A family? Me? Us? I'm not even sure I want to be married. I'm not sure I want my kids to learn how to hunt. How many moose heads do I really want staring down at me from some wall? Shouldn't they be learning more important things? And if so, what are the important things? Am I smart enough to know? Could I ever become a good parent? I'm not sure. I'm not sure of anything. I'm only sixteen.

Chapter Seven

I'M RELIEVED when we get really busy over the next week or so and Lam and I don't have any real time to talk more about our future. The future has always scared me. I can't see into the future the way other people do. Other people will say things like, "The party is going to be so great," or "I know you're going to learn a lot from that class," and I want to ask, "How do you know?" Do they really know? Am I the only one in the world who doesn't know? What if I die before I get to that class? Then how educational will it be? Am I the only person who thinks like this? I think I started drinking and getting into drugs just to have something to do to keep my mind off the future. Will I graduate from high school? Will the baby be all right? Will Lam and I stay married? I'm afraid to ask, and I'm afraid to step into the future to find out the answers. I want to throw my hands in front of my eyes and just peek at the future from between my fingers. The present has always seemed so much more than I can handle, and anything else has always been too much.

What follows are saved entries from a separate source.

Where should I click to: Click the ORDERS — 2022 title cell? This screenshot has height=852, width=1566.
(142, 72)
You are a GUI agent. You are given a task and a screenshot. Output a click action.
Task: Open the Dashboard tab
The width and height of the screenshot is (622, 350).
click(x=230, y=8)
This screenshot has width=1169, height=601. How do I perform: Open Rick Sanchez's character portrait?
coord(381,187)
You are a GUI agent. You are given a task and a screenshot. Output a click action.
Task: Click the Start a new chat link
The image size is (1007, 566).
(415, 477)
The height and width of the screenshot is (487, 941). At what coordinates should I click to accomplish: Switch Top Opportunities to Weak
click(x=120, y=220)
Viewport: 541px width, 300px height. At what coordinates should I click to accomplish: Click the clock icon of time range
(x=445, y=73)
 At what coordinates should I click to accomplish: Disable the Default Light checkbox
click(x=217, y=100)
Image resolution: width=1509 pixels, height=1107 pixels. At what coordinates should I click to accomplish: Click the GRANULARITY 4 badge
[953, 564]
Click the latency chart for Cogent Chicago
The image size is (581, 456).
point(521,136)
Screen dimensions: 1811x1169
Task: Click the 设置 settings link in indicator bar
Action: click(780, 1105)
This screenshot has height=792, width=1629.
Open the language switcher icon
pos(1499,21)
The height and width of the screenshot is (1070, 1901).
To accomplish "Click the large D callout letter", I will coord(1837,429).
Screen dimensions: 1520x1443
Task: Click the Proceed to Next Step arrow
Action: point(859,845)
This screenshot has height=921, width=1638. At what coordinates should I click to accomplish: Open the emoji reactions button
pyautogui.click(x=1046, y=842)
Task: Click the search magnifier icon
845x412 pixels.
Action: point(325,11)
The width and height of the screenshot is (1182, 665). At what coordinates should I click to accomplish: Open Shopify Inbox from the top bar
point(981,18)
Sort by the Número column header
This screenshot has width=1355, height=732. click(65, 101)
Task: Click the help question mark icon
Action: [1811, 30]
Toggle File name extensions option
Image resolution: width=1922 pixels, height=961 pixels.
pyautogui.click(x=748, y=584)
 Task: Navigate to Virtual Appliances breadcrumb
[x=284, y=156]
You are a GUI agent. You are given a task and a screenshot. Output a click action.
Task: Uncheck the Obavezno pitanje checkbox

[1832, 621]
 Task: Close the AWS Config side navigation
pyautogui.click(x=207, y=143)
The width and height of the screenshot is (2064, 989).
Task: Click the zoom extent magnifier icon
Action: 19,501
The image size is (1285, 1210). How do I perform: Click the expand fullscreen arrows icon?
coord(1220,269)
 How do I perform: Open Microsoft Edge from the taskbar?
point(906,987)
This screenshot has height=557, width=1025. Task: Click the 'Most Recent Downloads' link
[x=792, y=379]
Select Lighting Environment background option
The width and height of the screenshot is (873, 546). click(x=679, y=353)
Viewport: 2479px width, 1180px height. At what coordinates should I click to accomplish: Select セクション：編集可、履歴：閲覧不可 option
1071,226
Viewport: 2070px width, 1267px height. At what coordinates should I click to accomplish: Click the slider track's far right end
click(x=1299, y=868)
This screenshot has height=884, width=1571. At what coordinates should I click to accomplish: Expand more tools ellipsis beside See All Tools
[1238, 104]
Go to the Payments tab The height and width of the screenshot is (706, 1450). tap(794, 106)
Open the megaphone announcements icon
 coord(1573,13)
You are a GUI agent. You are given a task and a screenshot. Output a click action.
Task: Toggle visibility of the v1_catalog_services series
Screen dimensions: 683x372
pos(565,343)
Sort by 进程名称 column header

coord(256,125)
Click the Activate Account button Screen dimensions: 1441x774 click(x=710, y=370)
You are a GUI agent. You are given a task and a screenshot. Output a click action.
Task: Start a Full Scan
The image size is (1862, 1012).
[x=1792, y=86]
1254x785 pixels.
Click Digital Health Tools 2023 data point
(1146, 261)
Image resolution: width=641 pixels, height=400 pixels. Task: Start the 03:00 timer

There are all these books and TV shows that talk about being in the present, and how staying in the present will keep us happy, but I don't think so. I stay in the present because I'm afraid. I hate my past, or at least I hate myself in my past, because I've always been kind of a pain in the butt, and thinking about myself makes me unhappy, and I'm afraid of the future, so yeah, I stay present, but it's out of fear, and that fear never goes away. I don't know what's coming along in my life, but if my past is any clue, it won't be pretty—that's about as much of the future as I can predict. So what fun is that?

***

Leo hauls my ass over to the crafts hut every day, and he watches me to make sure I don't ditch it like I did the first day. "I need you here to help."

"But I don't know what the hell I'm doin'," I say. "I'm worse at crafts than the kids, and the glue stinks."

"Look," Leo says. "They don't need you to know how to do stuff. They just need your attention. You think you can do that? Think you can pay a little attention to someone besides yourself?" His scrubbed little face turns pink with anger.